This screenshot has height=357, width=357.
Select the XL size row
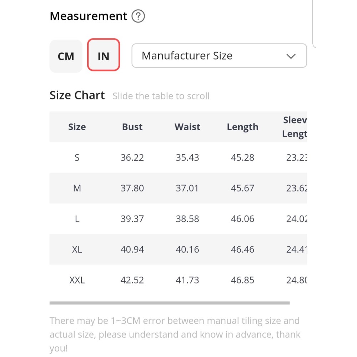(x=77, y=250)
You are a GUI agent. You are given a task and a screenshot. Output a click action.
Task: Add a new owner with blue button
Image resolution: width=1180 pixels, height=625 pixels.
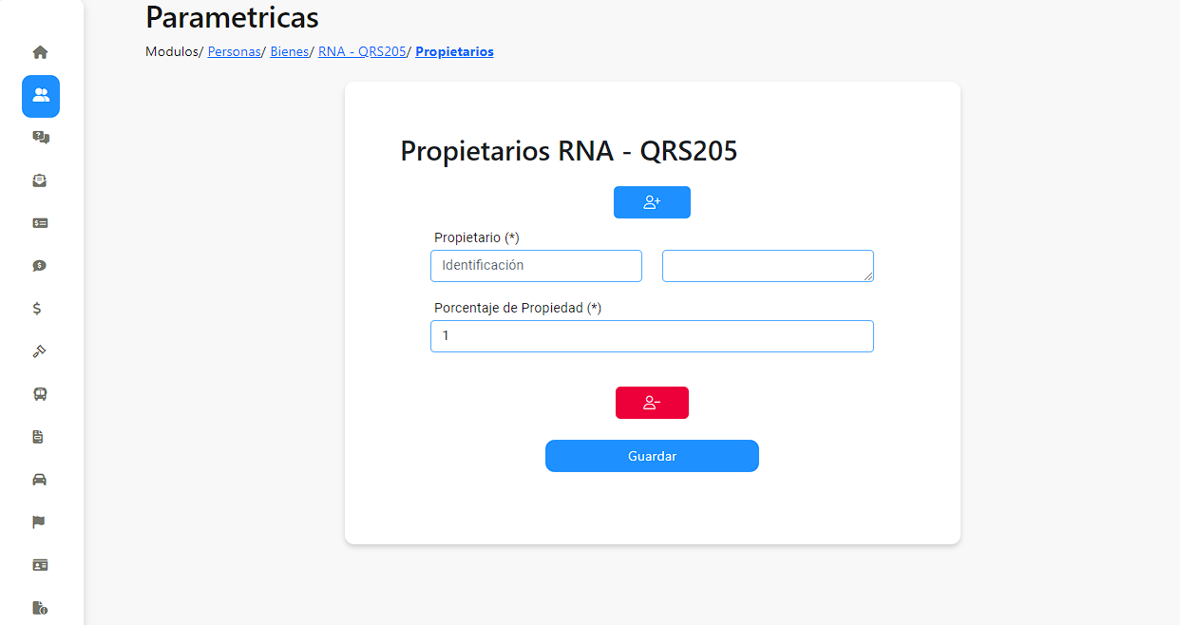652,202
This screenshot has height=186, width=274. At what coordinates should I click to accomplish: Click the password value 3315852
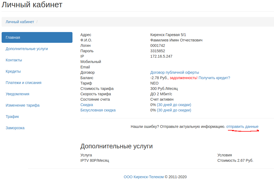[158, 51]
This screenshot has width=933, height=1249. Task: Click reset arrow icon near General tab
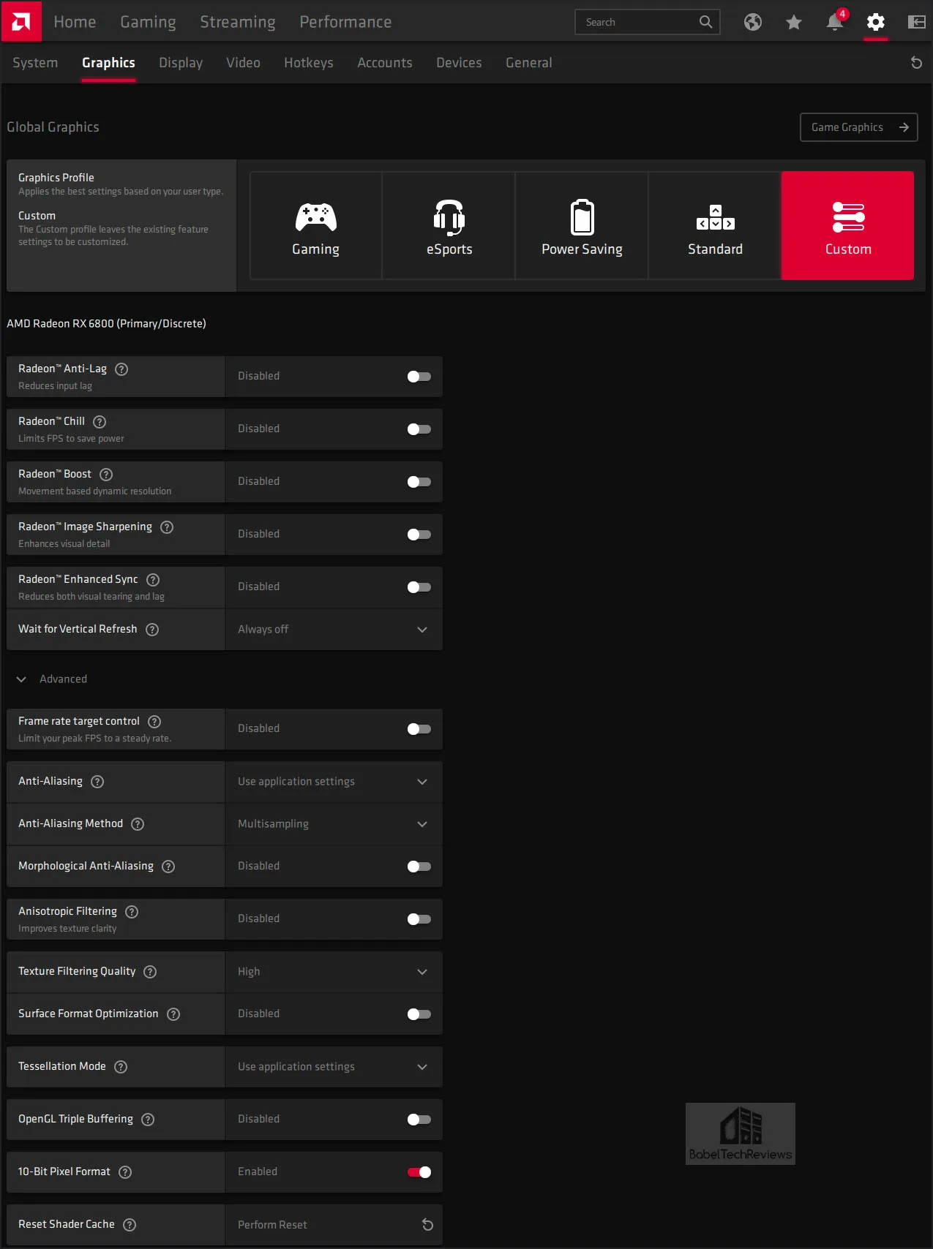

++++++++

**WHAT NEEDS TO BE DONE**
Would you retype the material exactly, omitting each picture?

**FINISHED TASK**
This screenshot has height=357, width=357.
Select the XL size row
(x=77, y=250)
You are a GUI agent. You are given a task and a screenshot. Output a click action.
Task: Add a new owner with blue button
Image resolution: width=1180 pixels, height=625 pixels.
652,202
This screenshot has height=186, width=274. At what coordinates should I click to accomplish: Click the password value 3315852
[158, 51]
This screenshot has width=933, height=1249. Task: Click reset arrow icon near General tab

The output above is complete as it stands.